Lines from the one containing "Where should I click to: Click" through the last one in the data below: write them out word for word, and only them.

════════════════

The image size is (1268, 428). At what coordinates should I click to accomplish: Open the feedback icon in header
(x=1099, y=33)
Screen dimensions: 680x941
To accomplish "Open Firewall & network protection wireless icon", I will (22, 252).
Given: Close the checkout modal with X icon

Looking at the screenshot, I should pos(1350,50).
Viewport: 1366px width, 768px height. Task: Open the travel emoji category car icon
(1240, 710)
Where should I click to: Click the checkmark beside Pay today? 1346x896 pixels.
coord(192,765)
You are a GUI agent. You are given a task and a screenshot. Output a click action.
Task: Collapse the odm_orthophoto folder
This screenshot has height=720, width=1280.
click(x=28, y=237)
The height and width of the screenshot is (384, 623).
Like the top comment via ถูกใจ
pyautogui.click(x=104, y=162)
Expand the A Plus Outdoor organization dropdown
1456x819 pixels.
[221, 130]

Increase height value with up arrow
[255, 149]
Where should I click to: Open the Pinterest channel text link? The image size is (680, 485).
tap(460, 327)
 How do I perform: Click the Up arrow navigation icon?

════════════════

◆ **Your response**:
Where should I click to: Click the checkmark beside Pay today? 1346x896 pixels.
coord(192,765)
You are a GUI agent. You are given a task and a screenshot. Output a click action.
Task: Collapse the odm_orthophoto folder
This screenshot has height=720, width=1280.
click(x=28, y=237)
The height and width of the screenshot is (384, 623).
Like the top comment via ถูกใจ
pyautogui.click(x=104, y=162)
Expand the A Plus Outdoor organization dropdown
1456x819 pixels.
[221, 130]

Increase height value with up arrow
[255, 149]
Where should I click to: Open the Pinterest channel text link? The image size is (680, 485).
tap(460, 327)
 How do I perform: Click the Up arrow navigation icon?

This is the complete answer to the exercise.